- _Instructions to follow_
Could you copy the records below word for word, from the line with "Click the 正源策略 investor link" to the line with "will tap(1242, 747).", both lines included?

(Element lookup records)

+ + +

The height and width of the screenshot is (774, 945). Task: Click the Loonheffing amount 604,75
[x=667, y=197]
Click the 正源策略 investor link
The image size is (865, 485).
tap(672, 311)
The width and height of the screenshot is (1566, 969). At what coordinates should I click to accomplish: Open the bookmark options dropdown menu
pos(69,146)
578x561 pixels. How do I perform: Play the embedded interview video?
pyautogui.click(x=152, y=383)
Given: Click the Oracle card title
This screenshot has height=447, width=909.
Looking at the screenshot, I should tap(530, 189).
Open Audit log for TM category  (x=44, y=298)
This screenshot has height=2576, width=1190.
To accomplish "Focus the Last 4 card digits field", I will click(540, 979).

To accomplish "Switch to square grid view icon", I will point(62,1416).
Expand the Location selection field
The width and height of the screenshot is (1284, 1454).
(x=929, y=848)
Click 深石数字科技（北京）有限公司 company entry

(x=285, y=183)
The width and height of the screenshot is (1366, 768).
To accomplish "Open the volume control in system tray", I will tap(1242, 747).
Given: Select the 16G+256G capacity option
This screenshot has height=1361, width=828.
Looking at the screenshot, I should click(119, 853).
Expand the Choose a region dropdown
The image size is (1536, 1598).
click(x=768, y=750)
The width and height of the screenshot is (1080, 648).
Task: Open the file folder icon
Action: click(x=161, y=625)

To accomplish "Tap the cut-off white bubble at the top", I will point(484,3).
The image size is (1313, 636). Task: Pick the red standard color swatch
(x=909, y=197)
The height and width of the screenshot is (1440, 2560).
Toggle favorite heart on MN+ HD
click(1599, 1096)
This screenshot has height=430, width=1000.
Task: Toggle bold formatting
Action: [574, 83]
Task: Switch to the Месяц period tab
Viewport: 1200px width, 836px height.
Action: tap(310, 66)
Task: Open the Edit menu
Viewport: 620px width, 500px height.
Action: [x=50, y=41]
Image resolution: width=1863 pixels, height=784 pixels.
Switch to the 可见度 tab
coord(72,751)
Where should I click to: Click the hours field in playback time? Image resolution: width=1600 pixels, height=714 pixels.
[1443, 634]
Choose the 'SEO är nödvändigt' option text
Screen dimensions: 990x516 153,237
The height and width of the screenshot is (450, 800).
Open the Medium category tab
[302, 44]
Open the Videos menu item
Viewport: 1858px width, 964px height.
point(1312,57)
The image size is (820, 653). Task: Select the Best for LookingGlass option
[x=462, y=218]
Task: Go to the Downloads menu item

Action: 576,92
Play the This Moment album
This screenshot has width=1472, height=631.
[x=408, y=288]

+ + +

- _Complete response_
Click the 正源策略 investor link
The image size is (865, 485).
tap(672, 311)
The width and height of the screenshot is (1566, 969). At what coordinates should I click to accomplish: Open the bookmark options dropdown menu
pos(69,146)
578x561 pixels. How do I perform: Play the embedded interview video?
pyautogui.click(x=152, y=383)
Given: Click the Oracle card title
This screenshot has height=447, width=909.
Looking at the screenshot, I should tap(530, 189).
Open Audit log for TM category  (x=44, y=298)
This screenshot has height=2576, width=1190.
To accomplish "Focus the Last 4 card digits field", I will click(540, 979).

To accomplish "Switch to square grid view icon", I will point(62,1416).
Expand the Location selection field
The width and height of the screenshot is (1284, 1454).
(x=929, y=848)
Click 深石数字科技（北京）有限公司 company entry

(x=285, y=183)
The width and height of the screenshot is (1366, 768).
To accomplish "Open the volume control in system tray", I will tap(1242, 747).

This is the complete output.